# Selected passage
# # #
A medical underwriter determines whether or not an applicant should be granted medical coverage based on the patient's current or pre-existing medical conditions. Having evaluated the health of an applicant, a medical underwriter may then either accept or deny insurance coverage for the individual and, if the applicant is accepted, may then determine what premium rate to set for that particular client, based on the financial risk that entails accepting the applicant. Although it was created for the purpose of lowering insurance premiums for individuals, the practice of medical underwriting may be considered a harsh practice by some who are denied coverage based on a minor condition. Insurers, however, may argue that the practice prohibits individuals from seeking coverage strictly when surgery or other expensive medical procedures are needed.
Some insurers may claim that by making some applicants ineligible, the return investment of insurance premiums is leveraged, helping make these premiums more affordable for the masses, and helping ensure some monetary return for the insurer. Due to the negative reception of medical underwriting by some individuals in the United States, the practice has been restricted by law in certain states, and within some insurance companies. In turn, these states generally maintain the highest average premiums in the country. While it may be argued that outlawing medical underwriting allows otherwise uninsurable applicants to receive some coverage, insurers often claim that dismissing the practice would raise premiums even further, and prevent even those healthy individuals with no pre-existing conditions from being able to afford insurance or medical coverage.
Some medical conditions that may result in a medical underwriter denying coverage to an individual may include more serious illnesses such as heart disease, arthritis, and most cancers. Less-serious and often curable conditions such as obesity, anorexia, and old injuries may likewise prevent certain individuals from being accepted by an insurer. The set of criteria taken into account by a medical underwriter may vary depending on the insurance provider, or the state or region in which the applicant resides. Millions of individuals living in the U.S. are currently considered uninsurable due to some pre-existing condition that may or may not be severe enough to warrant the denial of a premium. This concern continues to spark debate across the country.
# # #
# Supplied material
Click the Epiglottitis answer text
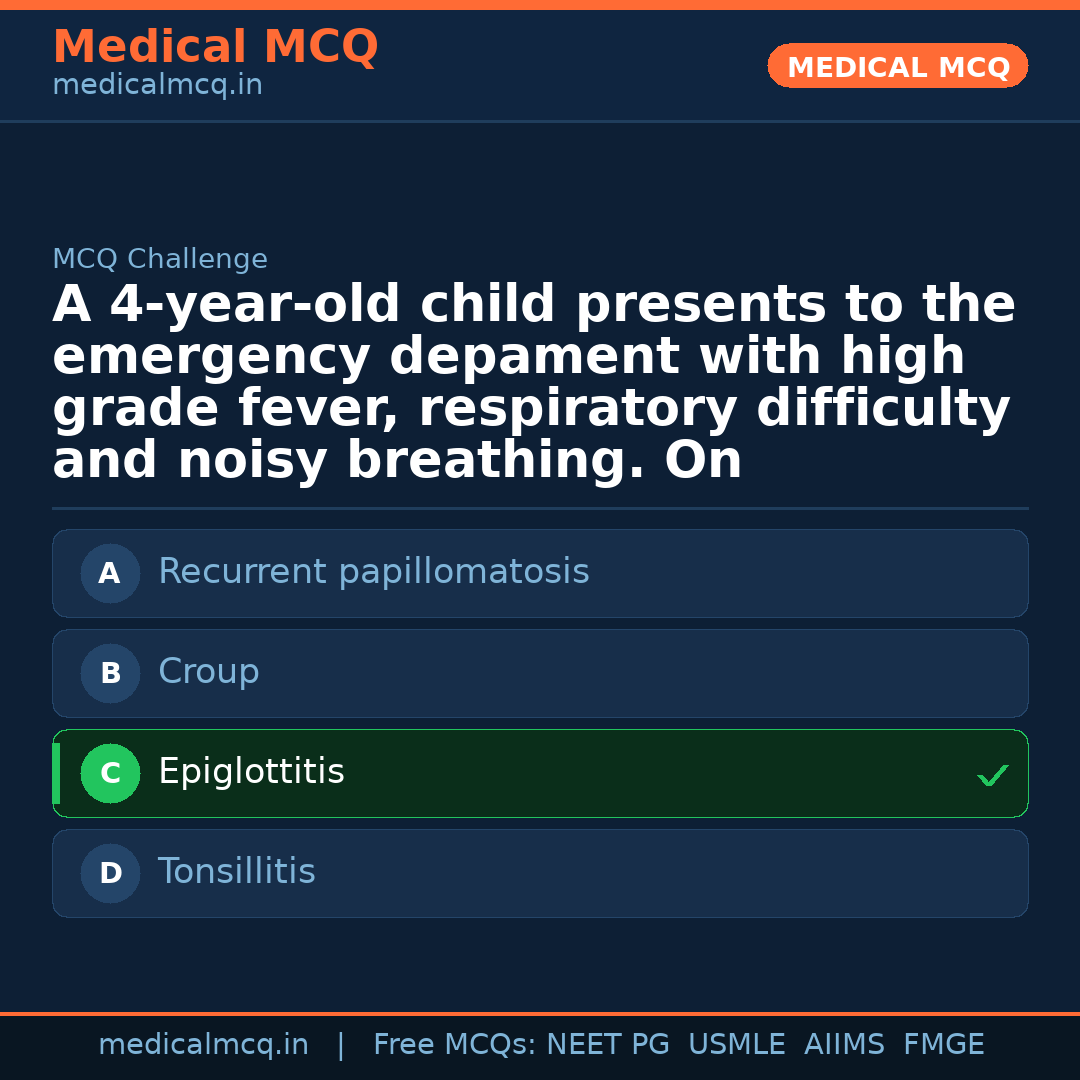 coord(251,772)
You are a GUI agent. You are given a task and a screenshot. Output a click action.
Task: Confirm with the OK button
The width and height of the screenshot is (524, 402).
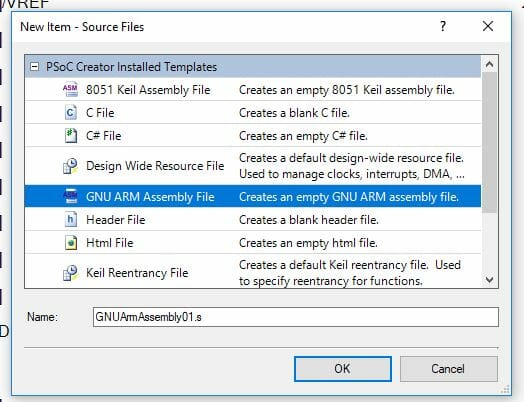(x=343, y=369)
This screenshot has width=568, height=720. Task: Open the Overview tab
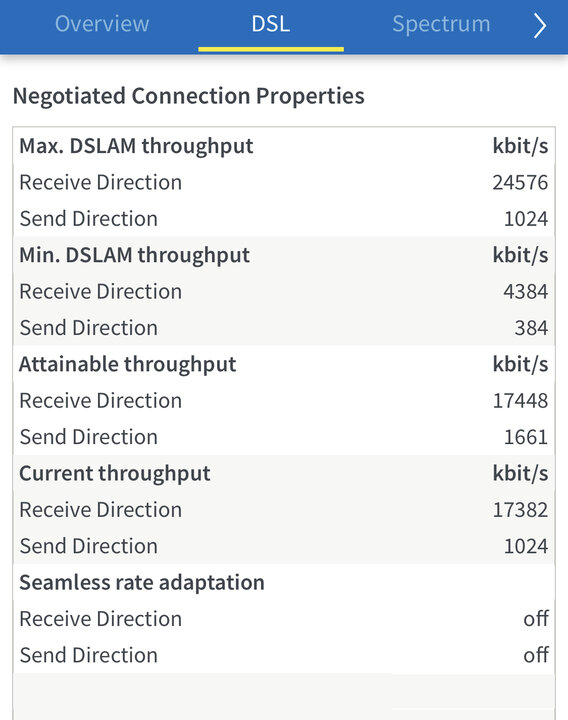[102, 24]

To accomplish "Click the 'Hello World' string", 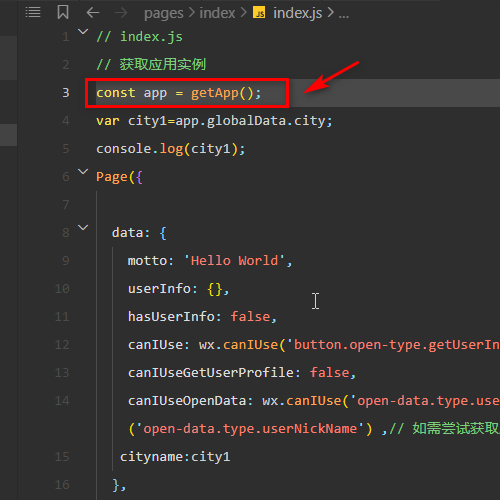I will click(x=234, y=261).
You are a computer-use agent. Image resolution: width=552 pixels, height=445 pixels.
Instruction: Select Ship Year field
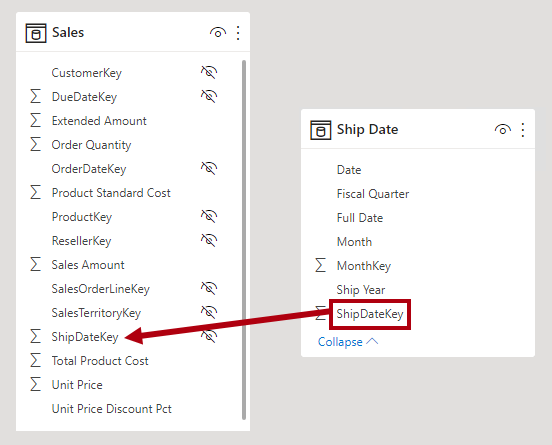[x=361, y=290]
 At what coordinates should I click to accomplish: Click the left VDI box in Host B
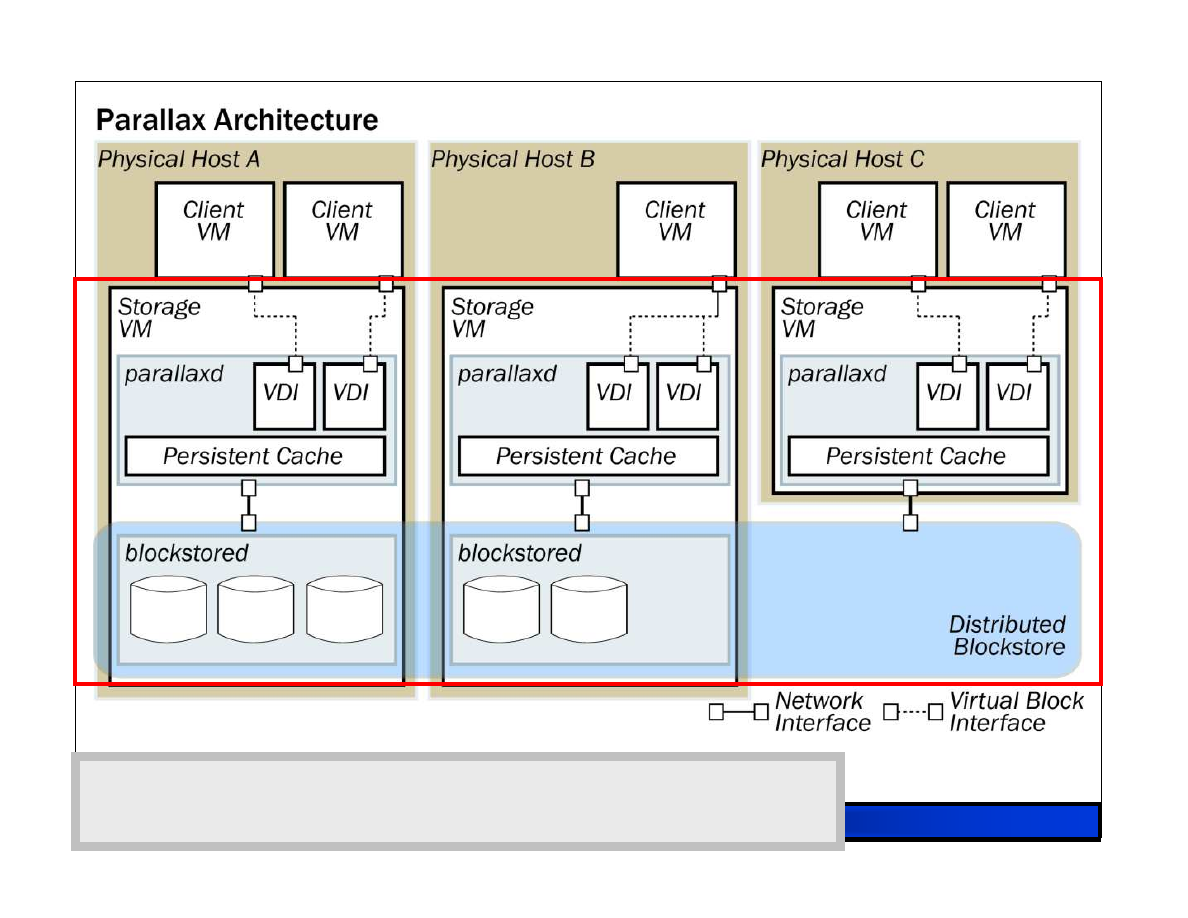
# # #
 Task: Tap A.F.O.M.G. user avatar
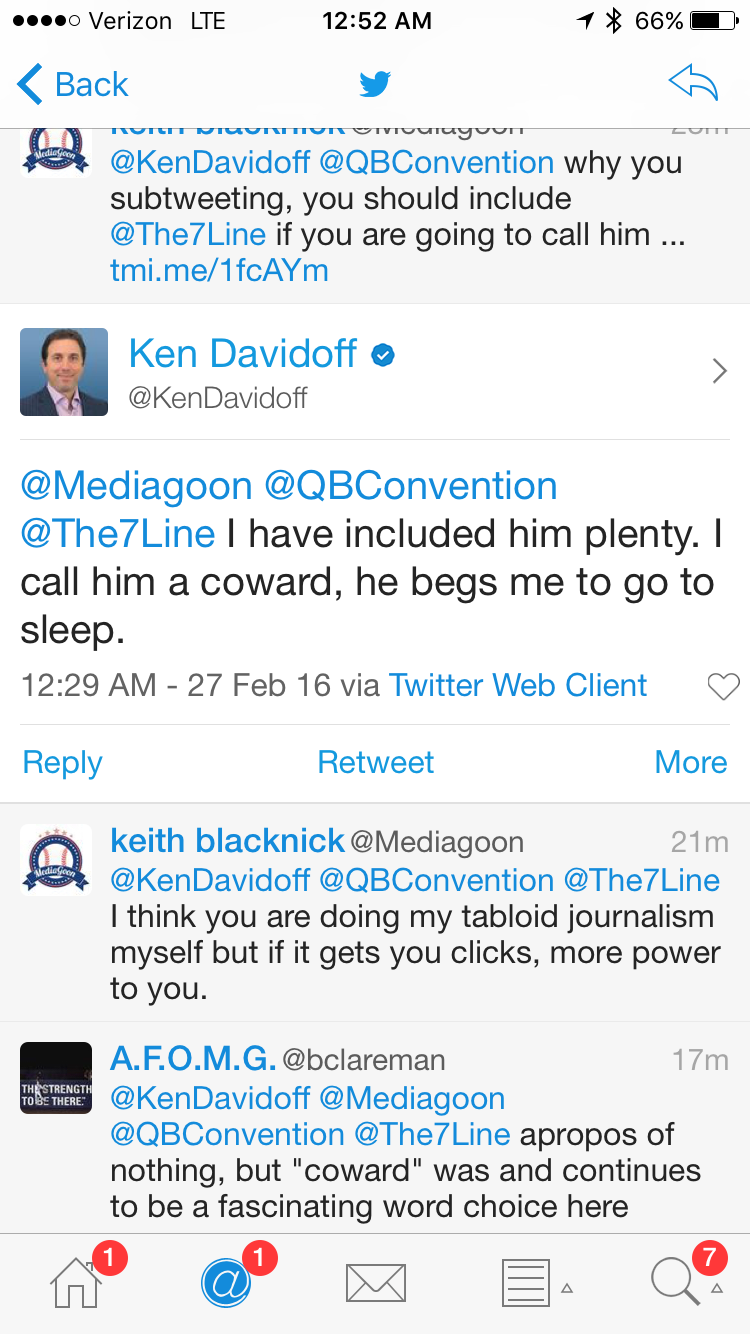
# # #
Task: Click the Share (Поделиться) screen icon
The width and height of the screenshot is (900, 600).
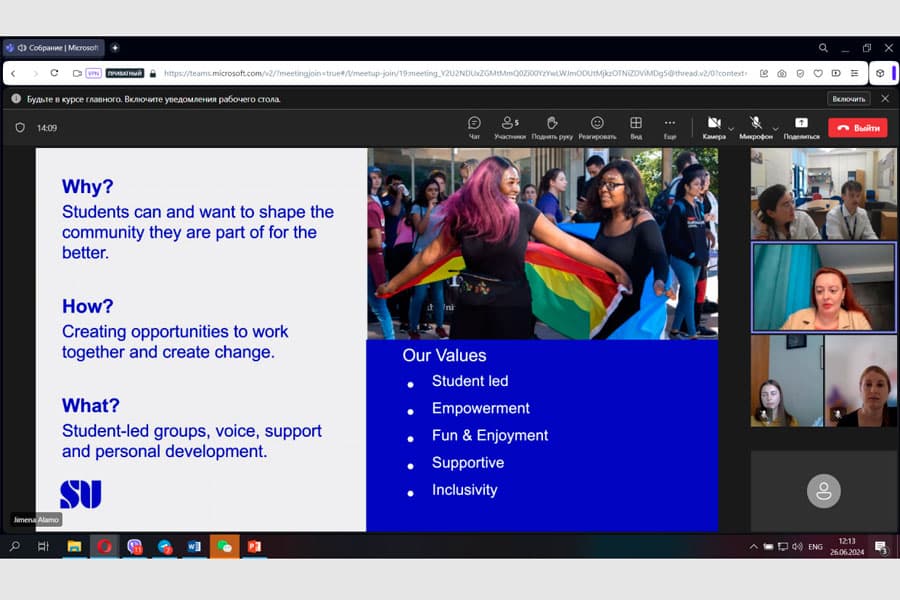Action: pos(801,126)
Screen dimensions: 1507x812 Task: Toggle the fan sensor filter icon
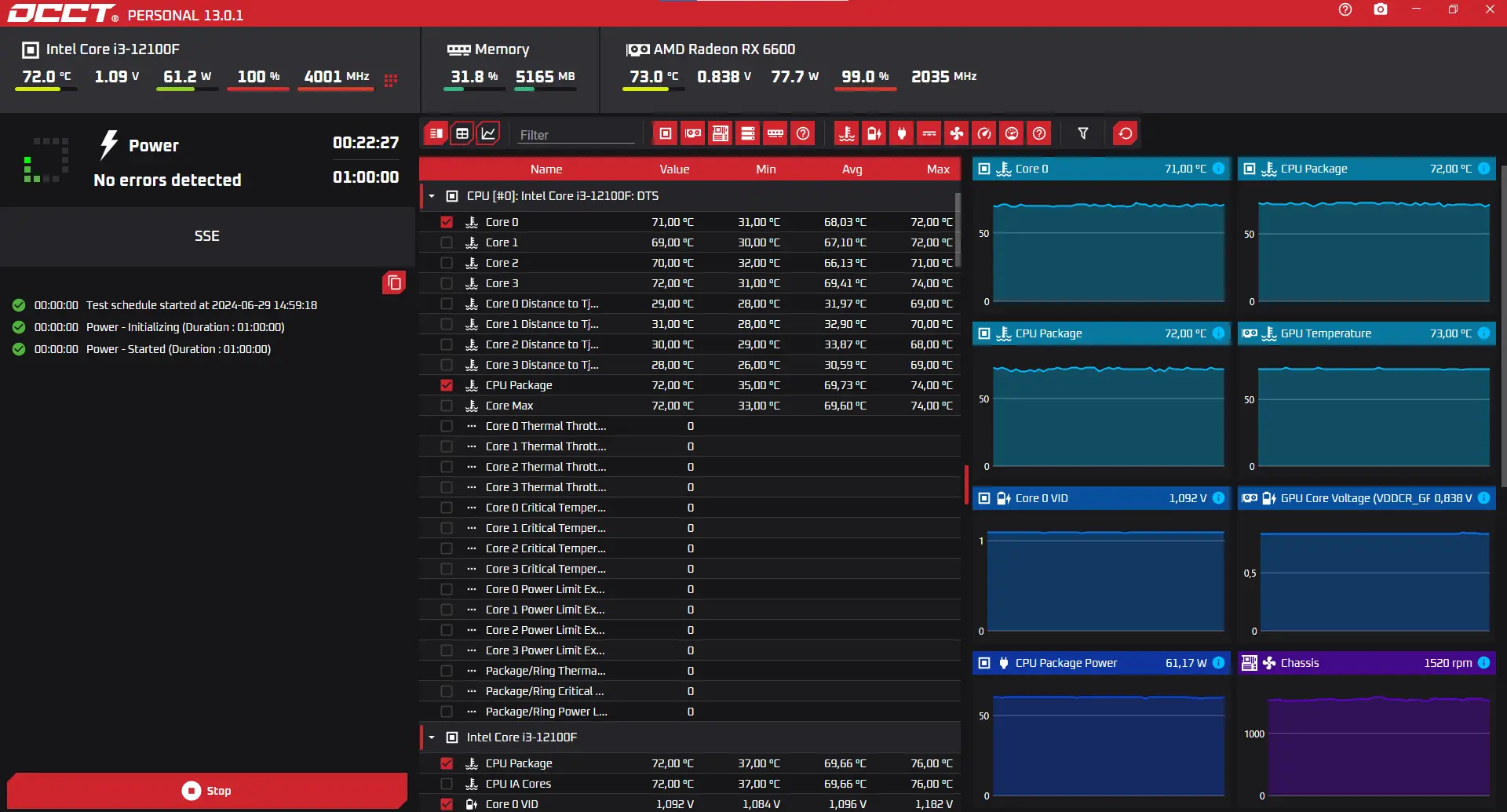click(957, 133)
# # #
# Task prompt
Please state what the passage on medical underwriting says about average premiums in states that restrict the practice by law. You can set the rows aside.

# Final answer
Those states generally maintain the highest average premiums in the country.